Kevin came out of the kitchen holding an empty plate and a dish cloth. "Come in here, I made food. You need to eat."

Nick shook his head, "I ain't hungry, Kev..."

"I don't care. You need to eat. At least a little. Get in there." Kev waved Nick by and then he turned to Desi. "I'm Kevin. Kevin Richardson. You must be Desmond?" he asked. When Desi nodded, Kevin pulled him into a hug and said, in a deeply sincere tone, "I'm so very sorry for your loss, brother." He patted Desi's back, then released him. "Come eat something." He led the way through Nick's house and into the kitchen.

The kitchen smelled strong of beef stew and Nick was already sitting at the table, absently scratching Nacho's head, although Nacho now seemed to want to get down, his legs flailing. Nick was staring straight at the table before him. As Desi entered the room, the guy sitting next to him at the table looked up. "Hallo Desi," he said. "Brian." He jumped up and offered Desi his chair.

Desi fell into it dazedly. "Thanks," he muttered.

Kevin poured soup into two bowls and dropped them in front of Nick and Desi. Nick stared at it as though willing it to disappear without him having to put in the effort of actually lifting a spoon... Desi thought to himself how good it smelled, but how certain he was he couldn't keep anything down in his stomach just yet. Still, Kevin gave them each a spoon and stood, hovering, waiting to see that they ate. Brian sat down across from them.

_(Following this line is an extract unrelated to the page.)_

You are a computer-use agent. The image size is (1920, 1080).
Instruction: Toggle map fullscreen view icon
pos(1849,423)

Brian stared at Nick with such caring, concerned eyes... Desi turned away because it felt almost sacred, the worry that was happening between the two of them. He picked at the soup, mostly just sipping the broth. Nick did the same, he noticed. Despite how little he was eating, Desi appreciated the fact that the soup was really good.

AJ and Howie joined them in the kitchen a few minutes later and they pulled up some chairs from other rooms and soon the six of them were all gathered around the table as Nick and Desi ate. "Sucks man, it sucks," AJ muttered, shaking his head. "I only just met her, y'know, but I really liked her."

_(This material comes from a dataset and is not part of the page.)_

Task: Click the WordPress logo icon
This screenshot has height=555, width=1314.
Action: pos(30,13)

"I liked her too," Howie intoned. "She seemed nice."

Brian nodded. "I think I freaked her out though when I flipped over the far back of your Escalade," he chuckled.

Nick couldn't help but laugh. He'd seen the surprised, raised-eyebrows expression that had been on Kelsey's face that afternoon at the airport, the expression that had led him to warn her that the guys were batshit crazy. These four insane, wonderfully loving guys that had changed from exuberant-bandmates to caring-best-friends in a matter of a simple text message. Nick couldn't imagine life without these guys in it, and he wondered how it was that he'd ever allowed himself to think he could live without them, that they weren't worth stopping the drinking. He wondered how he possibly could've believed that alcohol was better than these guys around a table.

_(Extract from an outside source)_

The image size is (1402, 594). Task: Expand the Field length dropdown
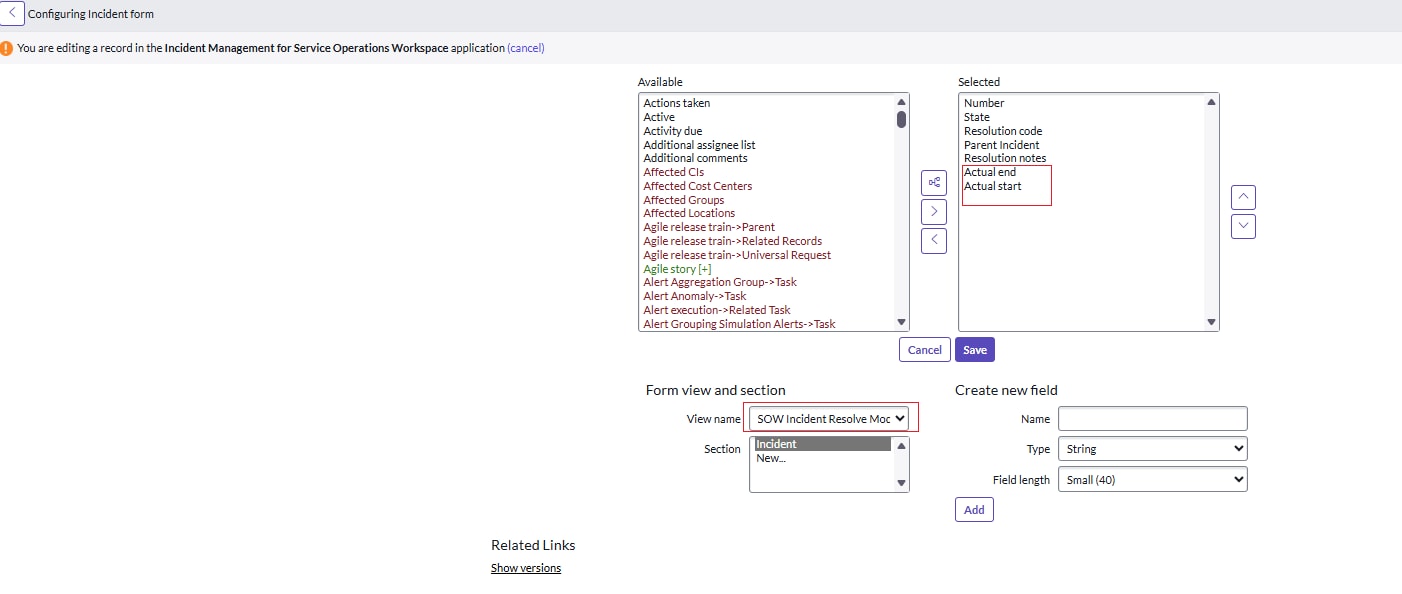[x=1152, y=480]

Nick felt himself tearing up just thinking about the things he'd wagered in his life, and the chances he'd took that had landed him here.

"It's gonna be okay, buddy," Brian said, seeing the mistiness of Nick's eyes. He reached over and put his arm around Nick's shoulder and he turned and flung an arm over Kevin's shoulders on the other side of him. AJ did the same to Howie and Nick and Howie flung his arm over Desi and Desi looked up, confused as Kevin reached across the table and included him in this strange, make-shift round-the-table group hug... He realized, looking around the fellas at the table, that this wasn't a band that he was sitting with, this was a family, fused together by hard times and the experiences of moving on together.

And they were including him.

"It's gonna be okay," Brian repeated.